I never thought I would write these words but… Praise be to the Kentish Express! The old beast finally got its act together this week and delivered a page of news on the Wye Park controversy that is informed, impartial and contains a damned good scoop too.
It also documents KCC’s planning chief Pete Raine putting his foot so far into his mouth you half expect him to be in casualty at the William Harvey at the end of it. The only odd part of the story is it carries no byline. But whoever you were… thank you, please come again. Soon.
Some excellent journalism in Ashford’s local newspaper confirms the scale of the plan
The story hangs around a presentation Mr Raine gave to a cross-party environment overview committee of KCC, and is full of quotations which will surely dog him for a long time. For example…

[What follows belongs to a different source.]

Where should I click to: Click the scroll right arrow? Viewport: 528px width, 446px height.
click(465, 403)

- Wye Park is potentially the biggest development in Kent in the last 20 years, after the Channel Tunnel rail link
- We are back to the prediction, once downplayed, that it could produce 12,000 jobs in and around Ashford and the rest of east Kent
- Parts of the Area of Outstanding Natural Beauty would be ‘irrepairably’ damaged. ‘There is a level of housing that will be necessary as a result of the jobs being created. Inevitably, you are going to change the face of the village.’
- That total will include between two and three thousand jobs within the village of Wye itself — more than the present population, remember — and three to four times that number elsewhere.

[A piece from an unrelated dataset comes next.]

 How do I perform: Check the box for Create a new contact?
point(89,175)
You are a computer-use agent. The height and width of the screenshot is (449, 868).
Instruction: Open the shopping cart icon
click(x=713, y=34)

- And a real cracker for the files. ‘This will use up most, if not all, the available brownfield sites in the village and at that point you are straight into AONB and planning problems.’

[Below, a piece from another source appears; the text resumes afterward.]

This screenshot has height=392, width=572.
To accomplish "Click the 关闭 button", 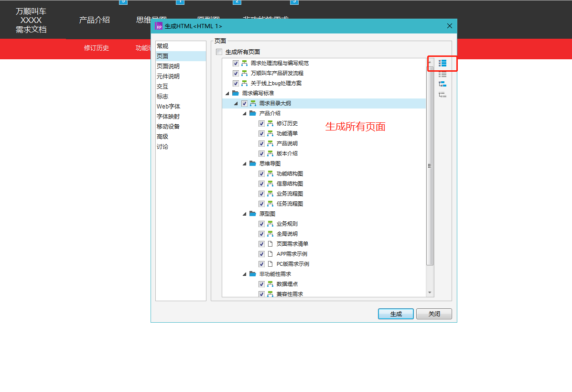I will tap(434, 314).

- KCC signed the Concordat partly to stop Imperial walking away from Wye altogether, and still fears the college might decamp abroad, to Dubai or Shanghai, he is quoted as saying, if the project grinds to a halt.
There’s a lot to think about here, but let’s tackle that final point first. Imperial say that in order to fund this project (the core of which may, for all we know, be something Wye might quite want) it has to raise £300-£400m by selling off AONB land for housing. It has no land in Dubai or Shanghai, as far as we are aware. How come this project would be viable on the other side of the world without despoiling the environment, but not here in Kent?
Here’s another mind-blowing statement to ponder. The population of Ashford in 1961 was 28,000. In 2004 it is 107,000 and still showing substantial growth (and people have the nerve to label us nimbies). SEEDA wants to create a further 31,000 homes and 28,000 new jobs in the town by 2031 — outside the Wye Park project. Even this astonishing race for development — which makes Ashford one of the fastest-growing places in the country — isn’t enough to meet the demand the new Wye will create, says Pete Raine, the man who surely ought to know. If these figures are true, these people aren’t talking about building a ‘bustling university town’, as Raine claims. They are simply planning to swallow up Wye and much of the currently protected land around it as a new suburb of some greater Ashford municipality with one of the largest populations in Kent.
Oh, and one final point too. Note the language. Nowhere does Pete Raine qualify a single statement, as a planner should. These are, after all, supposed to be simply exploratory ideas, subject to planning approval, by public bodies meant to represent the interests and views of their residents (albeit two which have already signed a secret agreement with Imperial that promises they will do what they can to see the thing is built).
Instead, what do we get? ‘It is impossible to estimate how many jobs will be created… This will use up most, if not all of the available brownfield sites… There is a level of housing that will be necessary…’
Have they stopped pretending altogether that this is anything but a shoo-in as far as the local planning process — which Mr Raine will presumably oversee — is concerned?
In passing, at the meeting, he noted, ‘If we had not (signed the Concordat) we would not now have a relationship with Imperial College.’
One wonders why a public body would want a relationship with an organisation which has the stated aim of trying to overturn current planning practice designed to protect one of the most beautiful remaining areas of greenery in Kent.
But at least we now know what that relationship is. Imperial says, ‘Jump!’ Straight away both KCC and Ashford Council chirrup in unison, ‘How high?’